A New York Times article once stated that to view the collected work of Joel Meyerowitz was to view a recent history of photography itself. While this statement might seem a tad hyperbolic, it actually isn’t as far fetched as it sounds. After all, Meyerowitz has spent the majority of half a century with a Leica in hand, re-writing what photography meant to both the fine art world and to society in general.

Some five decades after coming under the spell of Robert Frank and paving the way for street photography to be considered a legitimate art form, Meyerowitz’s new publication Where I Find Myself is the first major single retrospective of his work.

New York City, 1963. Courtesy and Copyright of Joel Meyerowitz.
New York City, 1963. Courtesy and Copyright of Joel Meyerowitz.

Organized in reverse chronological order, the book spans the photographer’s career, from his works on trees, to his coverage of 9/11 at Ground Zero, and finally ends with his iconic street images, but, as he insists, the new book is not simply a “best of”.

Yet whilst the book certainly serves as a comprehensive retrospective of one of the greatest photographers of all time, it also serves to chronicle the evolution of photography from the rigid, confined version of itself, as Meyerowitz discovered it, to the revered, colourful, insightful and joyous medium he turned it into.

Meyerowitz hopes the book will simply pose the question: “Can you see me?”, a line that cheekily hints at the philosophy behind his approach to photography.

Australian Photography: Joel, Five decades of photography is a long time! What changes have you witnessed?

JM: “It’s been 55 years that I have been making photographs. I started in ‘62 so it has actually been 56 years! And really, the arc of photography in the twentieth century—the rise of it from a kind of basement level characterisation—you know, it was’t in the museums as a significant art form, it wasn’t being sold.

I remember in 1964 going to see an exhibition of Ansel Adams’ work and the pictures were $25. And nobody was buying them. So, my friends and I thought there’s no hope for us.

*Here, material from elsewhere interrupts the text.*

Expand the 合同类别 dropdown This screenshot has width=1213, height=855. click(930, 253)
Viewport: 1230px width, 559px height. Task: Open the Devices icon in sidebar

We had to find another way to make a living while doing photography in a serious form; the way we thought it was meant to be. And I think it was my generation that started to push the medium forward against all the resistance that the art world had. And look where it is today, it has quite a strong parity with fine art or with painting.

I think watching that happen these 50 plus years…plus the acceptance of colour.

When I started, the first rolls of film I shot were colour because I didn’t have any understanding of photography whatsoever, but I knew that I wanted to try and make photographs on the street so I borrowed a camera, I bought some colour film and that was it.

My first shooting buddy was Tony Ray Jones. He was a graphic designer like I was at the time and somehow we found each other in the lab. We looked at each others’ dreadful, early photographs and somehow we just had the right spirit. We decided to go shooting together to try to learn about how to make photographs, how to be invisible on the street, how to be in the right place at the right time.

In that time together—the two of us, two guys in their early twenties talking about photography and talking about colour—I think what was so striking was that both of us were using colour in a way that no one cared about at that time. It seemed too commercial or too amateur, so in a way, we were pushing, and we could feel the resistance from the art world.

Whenever we would show our pictures they would say “why aren’t you shooting black and white?” And we would respond with: “Why would we? The world is in colour; we are going to shoot in colour.”

New York City, 1963. Courtesy and Copyright of Joel Meyerowitz.
New York City, 1963. Courtesy and Copyright of Joel Meyerowitz.

The darkroom was, and still is, the punishment of the medium. You had to go in there and spend long nights and days developing your body of work and your skill and your sensitivity to the medium. And nowadays people are more content sending you an email, putting it up on Instagram or something like that.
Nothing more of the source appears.